Prompt
From the first line to the last, write out the records below exactly as they appear.

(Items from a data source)
* * * * *

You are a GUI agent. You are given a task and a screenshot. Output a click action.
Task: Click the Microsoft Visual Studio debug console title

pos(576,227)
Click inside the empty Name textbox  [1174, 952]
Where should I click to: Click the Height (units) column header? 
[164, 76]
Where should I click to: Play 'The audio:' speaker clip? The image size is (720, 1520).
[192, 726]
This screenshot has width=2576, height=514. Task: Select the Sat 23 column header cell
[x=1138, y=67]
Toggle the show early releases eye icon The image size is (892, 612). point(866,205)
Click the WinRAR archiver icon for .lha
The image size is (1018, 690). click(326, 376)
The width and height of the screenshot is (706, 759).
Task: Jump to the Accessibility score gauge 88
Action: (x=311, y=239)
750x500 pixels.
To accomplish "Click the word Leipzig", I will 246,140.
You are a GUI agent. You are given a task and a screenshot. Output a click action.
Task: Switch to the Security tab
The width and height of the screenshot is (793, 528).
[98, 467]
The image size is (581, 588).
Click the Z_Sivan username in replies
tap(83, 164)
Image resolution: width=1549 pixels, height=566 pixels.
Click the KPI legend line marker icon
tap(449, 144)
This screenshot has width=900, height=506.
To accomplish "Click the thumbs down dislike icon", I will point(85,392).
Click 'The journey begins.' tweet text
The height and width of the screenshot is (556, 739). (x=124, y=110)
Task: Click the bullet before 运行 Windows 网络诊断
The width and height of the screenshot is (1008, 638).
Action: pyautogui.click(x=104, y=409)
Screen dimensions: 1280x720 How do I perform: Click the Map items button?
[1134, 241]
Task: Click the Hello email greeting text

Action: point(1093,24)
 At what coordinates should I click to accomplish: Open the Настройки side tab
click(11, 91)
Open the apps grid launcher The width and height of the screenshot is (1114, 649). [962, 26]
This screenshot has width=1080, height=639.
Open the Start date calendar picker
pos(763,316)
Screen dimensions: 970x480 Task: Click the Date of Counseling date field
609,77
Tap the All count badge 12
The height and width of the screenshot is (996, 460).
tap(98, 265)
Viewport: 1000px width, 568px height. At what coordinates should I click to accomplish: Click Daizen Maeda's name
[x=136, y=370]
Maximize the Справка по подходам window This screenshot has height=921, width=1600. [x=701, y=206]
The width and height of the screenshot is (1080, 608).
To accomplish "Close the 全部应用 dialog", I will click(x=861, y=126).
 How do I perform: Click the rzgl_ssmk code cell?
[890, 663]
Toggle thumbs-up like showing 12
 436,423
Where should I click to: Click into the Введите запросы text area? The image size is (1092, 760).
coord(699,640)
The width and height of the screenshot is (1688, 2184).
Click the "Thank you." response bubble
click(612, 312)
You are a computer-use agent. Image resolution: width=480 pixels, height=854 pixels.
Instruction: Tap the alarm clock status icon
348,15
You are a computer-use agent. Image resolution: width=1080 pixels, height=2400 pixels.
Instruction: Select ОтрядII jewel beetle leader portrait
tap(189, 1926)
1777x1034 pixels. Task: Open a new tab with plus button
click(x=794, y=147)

* * * * *

Result of the task
You are a GUI agent. You are given a task and a screenshot. Output a click action.
Task: Click the Microsoft Visual Studio debug console title

pos(576,227)
Click inside the empty Name textbox  [1174, 952]
Where should I click to: Click the Height (units) column header? 
[164, 76]
Where should I click to: Play 'The audio:' speaker clip? The image size is (720, 1520).
[192, 726]
This screenshot has width=2576, height=514. Task: Select the Sat 23 column header cell
[x=1138, y=67]
Toggle the show early releases eye icon The image size is (892, 612). point(866,205)
Click the WinRAR archiver icon for .lha
The image size is (1018, 690). click(326, 376)
The width and height of the screenshot is (706, 759).
Task: Jump to the Accessibility score gauge 88
Action: (x=311, y=239)
750x500 pixels.
To accomplish "Click the word Leipzig", I will 246,140.
You are a GUI agent. You are given a task and a screenshot. Output a click action.
Task: Switch to the Security tab
The width and height of the screenshot is (793, 528).
[98, 467]
The image size is (581, 588).
Click the Z_Sivan username in replies
tap(83, 164)
Image resolution: width=1549 pixels, height=566 pixels.
Click the KPI legend line marker icon
tap(449, 144)
This screenshot has width=900, height=506.
To accomplish "Click the thumbs down dislike icon", I will point(85,392).
Click 'The journey begins.' tweet text
The height and width of the screenshot is (556, 739). (x=124, y=110)
Task: Click the bullet before 运行 Windows 网络诊断
The width and height of the screenshot is (1008, 638).
Action: pyautogui.click(x=104, y=409)
Screen dimensions: 1280x720 How do I perform: Click the Map items button?
[1134, 241]
Task: Click the Hello email greeting text

Action: point(1093,24)
 At what coordinates should I click to accomplish: Open the Настройки side tab
click(11, 91)
Open the apps grid launcher The width and height of the screenshot is (1114, 649). [962, 26]
This screenshot has width=1080, height=639.
Open the Start date calendar picker
pos(763,316)
Screen dimensions: 970x480 Task: Click the Date of Counseling date field
609,77
Tap the All count badge 12
The height and width of the screenshot is (996, 460).
tap(98, 265)
Viewport: 1000px width, 568px height. At what coordinates should I click to accomplish: Click Daizen Maeda's name
[x=136, y=370]
Maximize the Справка по подходам window This screenshot has height=921, width=1600. [x=701, y=206]
The width and height of the screenshot is (1080, 608).
To accomplish "Close the 全部应用 dialog", I will click(x=861, y=126).
 How do I perform: Click the rzgl_ssmk code cell?
[890, 663]
Toggle thumbs-up like showing 12
 436,423
Where should I click to: Click into the Введите запросы text area? The image size is (1092, 760).
coord(699,640)
The width and height of the screenshot is (1688, 2184).
Click the "Thank you." response bubble
click(612, 312)
You are a computer-use agent. Image resolution: width=480 pixels, height=854 pixels.
Instruction: Tap the alarm clock status icon
348,15
You are a computer-use agent. Image resolution: width=1080 pixels, height=2400 pixels.
Instruction: Select ОтрядII jewel beetle leader portrait
tap(189, 1926)
1777x1034 pixels. Task: Open a new tab with plus button
click(x=794, y=147)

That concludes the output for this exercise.